During these five years, there as been a frustrating absence of Presidential rhetoric about how citizens can participate meaningfully. If militant Islam is now such a threat to our existence as a society, then why are we not encouraged to change our way of life as a society to meet it? Is our patriotic duty as a citizenry really just to keep the economy humming along, so that tax revenues are generated to pay for the military budget? There's little outlet for patriotism in going to the office or the mall. To channel the patriotic fervor into something constructive, we need people to engage in something new, not something routine.
3 comments:
K Harris did a nice job of addressing the larger point, which you address. The concern that Milton Friedman had - which Brad DeLong echoed - is the possibility that conscription could be used to pay below market wages. Of course, politicians need not set wages below the market - but then when have we trusted politicians to do the right thing.

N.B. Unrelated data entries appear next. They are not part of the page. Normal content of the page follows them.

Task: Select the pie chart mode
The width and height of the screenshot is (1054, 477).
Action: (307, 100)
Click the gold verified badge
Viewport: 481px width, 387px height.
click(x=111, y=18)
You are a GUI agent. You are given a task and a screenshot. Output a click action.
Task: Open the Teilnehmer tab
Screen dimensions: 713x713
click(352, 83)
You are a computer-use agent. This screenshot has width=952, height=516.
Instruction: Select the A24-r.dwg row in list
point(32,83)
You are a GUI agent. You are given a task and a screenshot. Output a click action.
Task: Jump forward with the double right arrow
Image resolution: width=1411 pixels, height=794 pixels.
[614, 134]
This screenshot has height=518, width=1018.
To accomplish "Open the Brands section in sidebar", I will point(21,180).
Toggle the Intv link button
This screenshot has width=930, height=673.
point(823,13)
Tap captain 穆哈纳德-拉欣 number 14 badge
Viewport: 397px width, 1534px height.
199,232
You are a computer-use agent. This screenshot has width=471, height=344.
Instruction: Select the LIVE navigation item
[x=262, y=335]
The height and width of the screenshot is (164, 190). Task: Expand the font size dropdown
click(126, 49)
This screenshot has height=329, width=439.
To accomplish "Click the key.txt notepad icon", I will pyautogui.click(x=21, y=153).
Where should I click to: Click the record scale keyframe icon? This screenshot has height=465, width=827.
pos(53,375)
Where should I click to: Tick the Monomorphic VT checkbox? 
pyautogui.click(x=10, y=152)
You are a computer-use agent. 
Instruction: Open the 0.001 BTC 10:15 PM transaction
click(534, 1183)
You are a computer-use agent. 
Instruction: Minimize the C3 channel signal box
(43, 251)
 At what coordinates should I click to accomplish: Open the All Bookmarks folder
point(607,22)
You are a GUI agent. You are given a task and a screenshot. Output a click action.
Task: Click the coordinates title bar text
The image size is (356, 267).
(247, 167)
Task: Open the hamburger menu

The thing that bothers me about this war is the lack of recognition for its costs in the form of an explicit tax increase. Then again - I can remember all too well that LBJ ignored the December 1965 advice of his CEA to raise taxes in order to keep the FED out of that Faustian choice - raise interest rates or watch inflation accelerate. It seems LBJ reasoned going to Congress for a tax increase in 1966 would be bad politics. Of course, George W. Bush is infamous for listening to his political advisors rather than his economists. I guess that's why Milton Friedman shied away from advising this President.
When nuclear war became "unthinkable" then the draft became unfair.
A nation that refuses to use all its military strength to fight a war and win should not even think about a draft.
Opening a bomb-bay door offers no glory to our young men and women.
Today in the face of nuclear weaponary we must all face the same risks not just 18-24 year olds.
I agree that Rangel's reasoning is flawed, but that a draft could be a decent idea. I wouldn't, however, call it a "draft," since draft suggests military conscription, and I would make it so much more than that. I like Hagel's idea of mandatory public service - military as one option, but Teach for America, Americorps, the Peace Corps, and other similar programs as other possibilities. I wouldn't go all the way to 42, though - make it like the Israeli program. You must do two years between ages 18 and 25. This might instill a sense of service and civic duty in more of America's youth.